Assar avait posé le bois de façon a surelever le corps d'Ilian. Le brasier viendrait d'en dessous jusqu'a ce qu'il s'écroule dans les braises. Il l'avait enceint de branches, le recouvrant de flèches qui pointait vers la voute céleste.

 

Il fit signe a Isha d'arreter. Il avait dans sa main une branche. Au bout de cette branche il y avait un petit fétu de fines brindilles, tréssé par un peu de ficelle. Imbibé d'alcool. Qui s'embrasa a la première étincelle de la pierre.

 

Ilian en face du ciel. Assar de la bouteille d'alcool lui arrosa le visage, le torse, les couilles et les mains. En enfin versa le reste sur le coeur du futur foyer.

Isha le regarda faire, presque, émerveillée. Devant la lumière dansante de la torche qu'aggitait doucement le bras d'Assar, en mouvements involontaires.

Il sentit l'intensité avec laquelle elle la fixait. Alors il la lui tendit, d'une main legère mais d'un geste lourd de conséquences. Elle s'en saisit, malassurée, presque fluette dans sa posture. Se tenant devant Ilian. Sans le voir. Elle jeta la torche.

La flamme crachota dans un premier temps, comme noyée. Une boule fumante au rouge ardent du feu discret. Puis elle propagea sa danse aux branches voisines. Que s'étende le miroitement du feu au reste. Enflamant la chair qui se craquelle et grésille dans l'air du soir.

 

Ils sont assit maintenant. Ils regardent les flammes lecher le ciel. Percant la nuit d'une lumière orangé. Chaleureuse. Peingnant leur reflets cuivrés sur le sol.

 

Il restèrent longtemps, bien après qu'Ilian se soit consumé. Sous les étoiles, envelopés de cette chaleur irradiant des braises. La tête callée sur les genoux et les bras sérrés autour des cuisses. Dans la tendresse de l'air du soir.
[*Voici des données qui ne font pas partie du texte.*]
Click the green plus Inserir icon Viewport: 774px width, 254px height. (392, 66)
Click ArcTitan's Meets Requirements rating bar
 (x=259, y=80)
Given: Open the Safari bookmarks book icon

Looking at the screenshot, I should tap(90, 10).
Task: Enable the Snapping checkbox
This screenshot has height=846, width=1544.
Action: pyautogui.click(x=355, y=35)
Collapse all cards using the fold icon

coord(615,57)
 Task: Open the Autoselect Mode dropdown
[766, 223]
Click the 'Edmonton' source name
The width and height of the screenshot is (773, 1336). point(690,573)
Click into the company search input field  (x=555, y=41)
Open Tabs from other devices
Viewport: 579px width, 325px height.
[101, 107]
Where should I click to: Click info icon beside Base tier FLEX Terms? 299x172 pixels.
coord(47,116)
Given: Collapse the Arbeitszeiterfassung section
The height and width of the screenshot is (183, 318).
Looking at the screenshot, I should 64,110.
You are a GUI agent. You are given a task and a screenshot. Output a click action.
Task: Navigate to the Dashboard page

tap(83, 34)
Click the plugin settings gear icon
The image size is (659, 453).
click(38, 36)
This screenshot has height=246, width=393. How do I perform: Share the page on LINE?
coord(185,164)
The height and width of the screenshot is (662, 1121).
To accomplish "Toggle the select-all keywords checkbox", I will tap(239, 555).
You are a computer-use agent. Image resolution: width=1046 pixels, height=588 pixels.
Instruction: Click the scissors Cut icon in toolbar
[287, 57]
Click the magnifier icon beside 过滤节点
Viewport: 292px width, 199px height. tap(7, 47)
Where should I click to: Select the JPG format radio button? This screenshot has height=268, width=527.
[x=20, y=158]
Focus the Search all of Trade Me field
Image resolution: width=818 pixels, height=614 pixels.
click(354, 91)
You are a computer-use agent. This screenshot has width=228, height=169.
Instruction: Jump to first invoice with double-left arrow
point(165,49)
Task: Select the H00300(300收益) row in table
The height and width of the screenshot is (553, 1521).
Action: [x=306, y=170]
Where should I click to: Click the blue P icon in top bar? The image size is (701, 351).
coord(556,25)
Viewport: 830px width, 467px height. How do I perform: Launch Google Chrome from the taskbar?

Isha disait adieu a Ilian. Lui qui était mort sans le savoir, elle lui pardonnait. Tout ce mal être qu'elle avait en elle accumulé s'éparpillait dans le vent avec les cendres. Il faudra reconstruire, redemarrer. Encore une fois. Mais cette fois au moins elle avait bon espoir pour la suite. Et qui sait le tournoi serait peut être l'occasion de faire un pas.